Kuwait’s reported economic data points to poor performance in several key areas except for non-oil GDP growth.
Kuwait’s gross domestic product contracted 9.9% in 2020, compared with a growth of 0.4% in 2019, mainly because of last year’s sharp drop in oil prices, state news agency KUNA reported on Sunday.
Kuwait, which makes half its revenues from oil, had its finances squeezed by an oil price crash and by the COVID-19 pandemic, while a draft law that would allow it to tap international debt has stalled amid disagreement between successive parliaments and cabinets.
The International Monetary Fund estimated in April that Kuwait’s GDP contracted 8% in 2020.

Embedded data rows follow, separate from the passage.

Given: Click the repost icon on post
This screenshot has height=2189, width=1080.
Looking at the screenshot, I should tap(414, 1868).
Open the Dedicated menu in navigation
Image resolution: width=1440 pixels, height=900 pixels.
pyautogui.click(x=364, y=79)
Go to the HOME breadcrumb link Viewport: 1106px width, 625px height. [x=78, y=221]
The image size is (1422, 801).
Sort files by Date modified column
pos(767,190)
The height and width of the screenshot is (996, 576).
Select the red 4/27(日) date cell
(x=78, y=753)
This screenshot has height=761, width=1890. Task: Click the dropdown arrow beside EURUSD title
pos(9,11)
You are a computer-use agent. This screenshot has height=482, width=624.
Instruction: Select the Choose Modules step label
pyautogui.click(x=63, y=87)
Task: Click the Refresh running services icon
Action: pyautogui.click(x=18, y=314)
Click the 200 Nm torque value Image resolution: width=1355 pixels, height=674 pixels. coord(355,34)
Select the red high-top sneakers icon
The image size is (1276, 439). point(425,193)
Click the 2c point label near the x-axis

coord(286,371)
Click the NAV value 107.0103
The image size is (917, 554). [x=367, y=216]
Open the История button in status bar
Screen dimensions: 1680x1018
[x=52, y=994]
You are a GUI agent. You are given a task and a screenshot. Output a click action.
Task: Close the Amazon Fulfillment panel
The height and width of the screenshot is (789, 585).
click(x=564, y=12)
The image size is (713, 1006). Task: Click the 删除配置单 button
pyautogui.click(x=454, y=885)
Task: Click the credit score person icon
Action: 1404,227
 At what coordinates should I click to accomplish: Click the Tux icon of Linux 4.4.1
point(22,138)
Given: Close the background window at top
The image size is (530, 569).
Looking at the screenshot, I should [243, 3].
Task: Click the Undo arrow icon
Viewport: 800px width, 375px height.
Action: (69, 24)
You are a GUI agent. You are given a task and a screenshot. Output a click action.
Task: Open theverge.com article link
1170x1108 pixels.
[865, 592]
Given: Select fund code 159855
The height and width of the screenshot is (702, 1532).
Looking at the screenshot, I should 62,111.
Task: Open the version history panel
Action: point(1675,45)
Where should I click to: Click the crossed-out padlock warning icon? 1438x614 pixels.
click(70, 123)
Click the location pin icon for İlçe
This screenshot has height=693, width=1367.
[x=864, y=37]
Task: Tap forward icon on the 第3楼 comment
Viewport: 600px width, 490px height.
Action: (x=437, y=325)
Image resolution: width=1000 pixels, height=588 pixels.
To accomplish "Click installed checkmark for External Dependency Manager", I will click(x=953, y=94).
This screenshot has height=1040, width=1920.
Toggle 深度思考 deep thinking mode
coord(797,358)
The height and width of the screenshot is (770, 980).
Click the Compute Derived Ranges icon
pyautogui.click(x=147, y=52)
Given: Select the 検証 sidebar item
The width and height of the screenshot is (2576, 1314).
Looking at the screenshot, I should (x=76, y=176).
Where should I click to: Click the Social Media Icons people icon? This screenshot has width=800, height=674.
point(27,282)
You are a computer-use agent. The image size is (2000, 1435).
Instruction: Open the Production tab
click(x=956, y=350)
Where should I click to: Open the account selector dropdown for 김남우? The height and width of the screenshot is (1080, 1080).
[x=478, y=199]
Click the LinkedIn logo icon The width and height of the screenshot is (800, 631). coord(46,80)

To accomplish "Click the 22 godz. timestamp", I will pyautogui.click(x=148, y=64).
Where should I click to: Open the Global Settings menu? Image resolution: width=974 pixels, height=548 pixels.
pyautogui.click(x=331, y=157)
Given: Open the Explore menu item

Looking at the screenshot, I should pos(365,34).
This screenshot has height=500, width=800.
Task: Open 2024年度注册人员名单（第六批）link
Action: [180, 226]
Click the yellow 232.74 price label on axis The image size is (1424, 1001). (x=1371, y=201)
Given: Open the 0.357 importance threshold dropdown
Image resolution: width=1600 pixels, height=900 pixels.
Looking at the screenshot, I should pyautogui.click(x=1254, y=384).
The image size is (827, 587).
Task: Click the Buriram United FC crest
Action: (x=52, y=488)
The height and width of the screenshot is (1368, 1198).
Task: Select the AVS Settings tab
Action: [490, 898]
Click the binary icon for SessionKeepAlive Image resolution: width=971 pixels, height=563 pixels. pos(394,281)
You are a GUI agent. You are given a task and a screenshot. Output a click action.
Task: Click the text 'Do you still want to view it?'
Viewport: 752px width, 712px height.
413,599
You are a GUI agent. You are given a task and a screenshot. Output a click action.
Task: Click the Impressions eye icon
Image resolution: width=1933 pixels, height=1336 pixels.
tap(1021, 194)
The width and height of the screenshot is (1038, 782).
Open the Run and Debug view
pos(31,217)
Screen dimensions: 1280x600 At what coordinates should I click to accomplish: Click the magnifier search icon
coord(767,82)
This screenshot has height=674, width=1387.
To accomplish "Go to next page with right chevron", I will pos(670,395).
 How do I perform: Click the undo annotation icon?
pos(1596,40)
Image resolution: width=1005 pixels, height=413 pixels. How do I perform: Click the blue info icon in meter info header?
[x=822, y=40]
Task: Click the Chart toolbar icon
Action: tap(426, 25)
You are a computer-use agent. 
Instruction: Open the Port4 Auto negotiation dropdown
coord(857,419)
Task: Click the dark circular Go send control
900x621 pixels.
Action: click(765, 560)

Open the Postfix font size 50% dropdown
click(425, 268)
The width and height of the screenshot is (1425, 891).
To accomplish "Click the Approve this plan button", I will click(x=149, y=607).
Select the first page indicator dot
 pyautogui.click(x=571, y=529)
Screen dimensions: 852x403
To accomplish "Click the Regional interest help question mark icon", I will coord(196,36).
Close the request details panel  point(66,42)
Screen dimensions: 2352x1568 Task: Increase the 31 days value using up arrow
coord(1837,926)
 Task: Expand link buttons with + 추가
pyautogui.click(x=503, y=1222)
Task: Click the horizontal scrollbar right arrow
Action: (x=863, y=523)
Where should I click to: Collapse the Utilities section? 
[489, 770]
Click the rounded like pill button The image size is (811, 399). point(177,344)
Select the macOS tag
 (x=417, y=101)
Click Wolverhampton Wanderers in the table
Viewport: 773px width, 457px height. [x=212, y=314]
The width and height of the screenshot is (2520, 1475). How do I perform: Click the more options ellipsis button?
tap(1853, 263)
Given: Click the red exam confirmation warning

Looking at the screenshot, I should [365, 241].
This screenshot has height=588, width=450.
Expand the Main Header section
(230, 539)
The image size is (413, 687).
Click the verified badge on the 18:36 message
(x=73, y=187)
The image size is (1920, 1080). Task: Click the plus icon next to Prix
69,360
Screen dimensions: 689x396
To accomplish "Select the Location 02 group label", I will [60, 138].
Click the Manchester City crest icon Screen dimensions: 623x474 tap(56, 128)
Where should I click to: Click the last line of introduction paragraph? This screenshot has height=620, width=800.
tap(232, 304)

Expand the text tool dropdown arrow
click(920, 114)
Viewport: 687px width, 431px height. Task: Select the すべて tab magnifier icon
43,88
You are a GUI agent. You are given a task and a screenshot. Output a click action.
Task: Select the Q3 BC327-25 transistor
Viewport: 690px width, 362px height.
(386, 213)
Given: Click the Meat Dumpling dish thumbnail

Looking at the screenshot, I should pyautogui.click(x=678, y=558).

KUNA based its report on the Central Bank of Kuwait’s governor, Mohammad al-Hashel, who cited preliminary estimates and statistics.
He said the headline inflation rate increased to about 2.1% in 2020 from about 1.1% in 2019.
Kuwait’s population, which mostly comprises expatriate workers and their families, declined by 2.2% in 2020 after growing 3.3% in 2019.
Sources told Reuters in April that Kuwait has reached an agreement with state-owned Kuwait Petroleum Corporation under which the company will pay the government billions in accrued dividends, part of government efforts to cover the deficit.
Poor resilience index
Kuwait ranked 86th in the FM Global Resilience Index for the year 2021, scoring only 42.1 points out of 100 points. It came last among the Gulf countries and ninth in the Arab world, reports Al-Rai daily. The Global Resilience Index 2021 is the only tool that collects data related to economy, supply chain and risk quality from nearly 130 countries in order to assess resilience worldwide.
The index measures the resilience of countries by evaluating certain factors such as political risks, corruption control, infrastructure, exposure to fire hazards, and others.
In terms of economic factors, Kuwait ranked 74th in the world with 44 points. In risk quality, it ranked 101st with 22.5 points, and in the supply chain aspect, it ranked 82th, recording 48.1 points out of 100.
The Economic Affairs Committee in the Council of Ministers warned about serious structural imbalances in public finance and exacerbation of the liquidity crisis with the depletion of the General Reserve Fund, reports Al-Rai daily quoting sources.
Sources said the committee estimated the budget deficit in the next five years to range between $150 billion to $166 bn.
It said the employment policy in the public sector is not sustainable and that there are significant imbalances in the labor market, considering more than 4 out of 5 Kuwaitis are working in government offices.
Kuwait has focused on increasing the number of nationals in the workforce, reducing the amount of required expat labor from 65% down to 30%, and the expat population has declined 4% as the pandemic hit hiring activity in key sectors, especially construction, real estate, and manufacturing.
Wages and salaries account for around 75% of government spending.
Non-oil GDP growth
Oil production cuts by OPEC+ and the continued pandemic are slowing economic recovery in Kuwait, a new report from Oxford Economics found.
While non-oil GDP is gradually recovering, it is unlikely to return to pre-pandemic levels until 2022, but the sector is expected to account for the bulk of Kuwait’s anticipated 2.5% GDP growth this year, according to the group’s Economic Insight report commissioned by ICAEW.
In 2021, non-oil GDP growth is expected to reach 3.1%, and by 2022, it should hit 4.7%.
According to the report, Kuwait’s budget deficit widened to almost 29% of GDP, one of the biggest globally, as oil receipts plummeted by over 32%. The deficit should decrease to about 16% of GDP in 2021.